-- begin Data records --
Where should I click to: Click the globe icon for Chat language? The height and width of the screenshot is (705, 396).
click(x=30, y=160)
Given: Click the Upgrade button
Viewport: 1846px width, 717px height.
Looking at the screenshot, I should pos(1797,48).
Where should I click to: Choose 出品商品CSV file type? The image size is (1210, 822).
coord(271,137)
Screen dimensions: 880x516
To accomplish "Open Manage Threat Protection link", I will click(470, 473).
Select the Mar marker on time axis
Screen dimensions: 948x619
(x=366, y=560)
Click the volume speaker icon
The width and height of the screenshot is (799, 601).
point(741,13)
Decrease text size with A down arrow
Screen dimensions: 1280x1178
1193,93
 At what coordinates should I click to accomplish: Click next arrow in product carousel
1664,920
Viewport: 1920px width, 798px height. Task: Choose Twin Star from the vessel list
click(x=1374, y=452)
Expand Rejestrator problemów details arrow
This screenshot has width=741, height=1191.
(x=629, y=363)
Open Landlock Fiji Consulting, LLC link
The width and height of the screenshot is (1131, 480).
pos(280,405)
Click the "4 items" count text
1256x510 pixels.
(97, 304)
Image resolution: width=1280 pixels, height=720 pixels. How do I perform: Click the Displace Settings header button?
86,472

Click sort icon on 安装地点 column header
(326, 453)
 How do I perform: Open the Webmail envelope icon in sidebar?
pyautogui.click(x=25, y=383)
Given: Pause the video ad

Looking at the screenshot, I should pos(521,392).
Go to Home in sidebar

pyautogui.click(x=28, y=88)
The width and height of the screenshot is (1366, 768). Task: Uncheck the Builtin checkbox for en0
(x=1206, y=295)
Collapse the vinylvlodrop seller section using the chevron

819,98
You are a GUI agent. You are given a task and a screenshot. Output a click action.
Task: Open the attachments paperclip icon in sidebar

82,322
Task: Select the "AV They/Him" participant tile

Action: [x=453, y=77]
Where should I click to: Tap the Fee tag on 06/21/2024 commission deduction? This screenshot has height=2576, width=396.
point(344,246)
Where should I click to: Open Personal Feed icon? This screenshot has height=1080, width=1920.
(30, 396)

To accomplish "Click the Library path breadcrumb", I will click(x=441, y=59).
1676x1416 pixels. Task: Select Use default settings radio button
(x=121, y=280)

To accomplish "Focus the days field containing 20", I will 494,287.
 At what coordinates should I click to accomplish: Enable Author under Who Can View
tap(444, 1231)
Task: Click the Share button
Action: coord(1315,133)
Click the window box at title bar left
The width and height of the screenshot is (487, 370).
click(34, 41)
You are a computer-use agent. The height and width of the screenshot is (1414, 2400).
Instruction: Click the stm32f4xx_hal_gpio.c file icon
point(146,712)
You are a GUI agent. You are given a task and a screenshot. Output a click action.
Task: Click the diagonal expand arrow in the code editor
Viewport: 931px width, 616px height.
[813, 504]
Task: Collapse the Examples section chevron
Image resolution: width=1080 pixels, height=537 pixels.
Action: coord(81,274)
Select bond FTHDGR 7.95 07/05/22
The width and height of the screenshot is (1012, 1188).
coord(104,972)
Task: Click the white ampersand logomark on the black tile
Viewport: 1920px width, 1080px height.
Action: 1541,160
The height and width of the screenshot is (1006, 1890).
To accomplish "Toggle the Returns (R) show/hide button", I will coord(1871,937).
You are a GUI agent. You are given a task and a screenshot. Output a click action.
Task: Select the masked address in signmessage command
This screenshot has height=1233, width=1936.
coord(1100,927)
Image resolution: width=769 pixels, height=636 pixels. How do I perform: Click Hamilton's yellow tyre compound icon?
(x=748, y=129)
-- end Data records --
■ **Requirement**: Rewrite the items above as a numbered list with the blank lines left out, starting with the line that contains "Collapse the vinylvlodrop" and going on through the line that contains "I will coord(1871,937).".

■ **Task result**:
1. Collapse the vinylvlodrop seller section using the chevron
2. 819,98
3. You are a GUI agent. You are given a task and a screenshot. Output a click action.
4. Task: Open the attachments paperclip icon in sidebar
5. 82,322
6. Task: Select the "AV They/Him" participant tile
7. Action: [x=453, y=77]
8. Where should I click to: Tap the Fee tag on 06/21/2024 commission deduction? This screenshot has height=2576, width=396.
9. point(344,246)
10. Where should I click to: Open Personal Feed icon? This screenshot has height=1080, width=1920.
11. (30, 396)
12. To accomplish "Click the Library path breadcrumb", I will click(x=441, y=59).
13. 1676x1416 pixels. Task: Select Use default settings radio button
14. (x=121, y=280)
15. To accomplish "Focus the days field containing 20", I will 494,287.
16.  At what coordinates should I click to accomplish: Enable Author under Who Can View
17. tap(444, 1231)
18. Task: Click the Share button
19. Action: coord(1315,133)
20. Click the window box at title bar left
21. The width and height of the screenshot is (487, 370).
22. click(34, 41)
23. You are a computer-use agent. The height and width of the screenshot is (1414, 2400).
24. Instruction: Click the stm32f4xx_hal_gpio.c file icon
25. point(146,712)
26. You are a GUI agent. You are given a task and a screenshot. Output a click action.
27. Task: Click the diagonal expand arrow in the code editor
28. Viewport: 931px width, 616px height.
29. [813, 504]
30. Task: Collapse the Examples section chevron
31. Image resolution: width=1080 pixels, height=537 pixels.
32. Action: coord(81,274)
33. Select bond FTHDGR 7.95 07/05/22
34. The width and height of the screenshot is (1012, 1188).
35. coord(104,972)
36. Task: Click the white ampersand logomark on the black tile
37. Viewport: 1920px width, 1080px height.
38. Action: 1541,160
39. The height and width of the screenshot is (1006, 1890).
40. To accomplish "Toggle the Returns (R) show/hide button", I will coord(1871,937).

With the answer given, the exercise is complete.